Material provided:

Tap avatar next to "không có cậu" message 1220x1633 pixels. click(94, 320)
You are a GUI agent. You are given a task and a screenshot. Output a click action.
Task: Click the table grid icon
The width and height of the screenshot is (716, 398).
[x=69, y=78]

Instructions for the task: Each entry above must be printed exactly as written.

Result below:
Tap avatar next to "không có cậu" message 1220x1633 pixels. click(94, 320)
You are a GUI agent. You are given a task and a screenshot. Output a click action.
Task: Click the table grid icon
The width and height of the screenshot is (716, 398).
[x=69, y=78]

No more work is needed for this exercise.